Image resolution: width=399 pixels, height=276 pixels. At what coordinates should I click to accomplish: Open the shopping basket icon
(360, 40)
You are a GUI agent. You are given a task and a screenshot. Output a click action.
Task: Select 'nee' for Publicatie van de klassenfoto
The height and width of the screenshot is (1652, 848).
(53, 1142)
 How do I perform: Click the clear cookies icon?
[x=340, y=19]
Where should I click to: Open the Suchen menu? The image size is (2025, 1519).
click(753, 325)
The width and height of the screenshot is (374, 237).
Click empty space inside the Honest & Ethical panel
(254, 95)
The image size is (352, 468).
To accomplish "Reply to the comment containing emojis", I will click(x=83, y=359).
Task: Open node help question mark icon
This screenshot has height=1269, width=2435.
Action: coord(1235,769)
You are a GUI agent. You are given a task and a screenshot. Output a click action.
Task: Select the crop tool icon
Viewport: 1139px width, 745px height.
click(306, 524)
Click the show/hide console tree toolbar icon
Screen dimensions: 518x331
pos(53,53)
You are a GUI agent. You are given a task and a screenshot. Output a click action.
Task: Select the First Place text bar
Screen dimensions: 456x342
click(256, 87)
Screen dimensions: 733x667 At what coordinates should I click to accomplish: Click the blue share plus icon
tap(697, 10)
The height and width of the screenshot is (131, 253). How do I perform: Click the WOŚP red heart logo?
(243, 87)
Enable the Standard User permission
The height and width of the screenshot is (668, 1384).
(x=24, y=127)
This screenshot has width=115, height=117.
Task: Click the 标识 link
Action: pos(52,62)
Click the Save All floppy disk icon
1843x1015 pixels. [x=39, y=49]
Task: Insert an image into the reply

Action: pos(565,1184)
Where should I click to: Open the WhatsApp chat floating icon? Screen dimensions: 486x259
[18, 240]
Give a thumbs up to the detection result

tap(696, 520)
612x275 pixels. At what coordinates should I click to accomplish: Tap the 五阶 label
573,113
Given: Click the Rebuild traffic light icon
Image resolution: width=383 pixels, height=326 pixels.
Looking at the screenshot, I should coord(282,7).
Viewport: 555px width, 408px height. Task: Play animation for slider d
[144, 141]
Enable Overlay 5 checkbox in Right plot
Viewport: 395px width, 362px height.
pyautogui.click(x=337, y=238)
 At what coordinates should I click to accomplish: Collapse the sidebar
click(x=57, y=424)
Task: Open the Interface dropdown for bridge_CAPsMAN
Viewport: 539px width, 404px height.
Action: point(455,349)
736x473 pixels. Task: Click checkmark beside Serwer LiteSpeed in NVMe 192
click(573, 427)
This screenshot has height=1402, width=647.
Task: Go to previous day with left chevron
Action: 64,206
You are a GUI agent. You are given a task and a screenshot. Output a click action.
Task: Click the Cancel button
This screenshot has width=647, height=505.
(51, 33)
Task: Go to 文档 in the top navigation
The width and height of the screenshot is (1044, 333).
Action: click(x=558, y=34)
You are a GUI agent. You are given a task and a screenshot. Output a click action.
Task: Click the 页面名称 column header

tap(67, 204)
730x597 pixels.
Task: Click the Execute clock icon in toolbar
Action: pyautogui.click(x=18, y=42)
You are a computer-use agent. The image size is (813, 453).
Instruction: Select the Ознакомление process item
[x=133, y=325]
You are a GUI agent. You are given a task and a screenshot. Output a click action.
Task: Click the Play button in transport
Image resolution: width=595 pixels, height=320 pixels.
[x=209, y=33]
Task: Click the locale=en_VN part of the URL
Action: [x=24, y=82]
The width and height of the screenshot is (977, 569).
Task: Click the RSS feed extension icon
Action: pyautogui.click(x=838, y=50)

..........

- **Task to complete**
Reproduce the items above verbatim, everything from the line containing "Click the show/hide console tree toolbar icon" down to the line containing "click(256, 87)".

- **Completed exercise**
Click the show/hide console tree toolbar icon
Screen dimensions: 518x331
pos(53,53)
You are a GUI agent. You are given a task and a screenshot. Output a click action.
Task: Select the First Place text bar
Screen dimensions: 456x342
click(256, 87)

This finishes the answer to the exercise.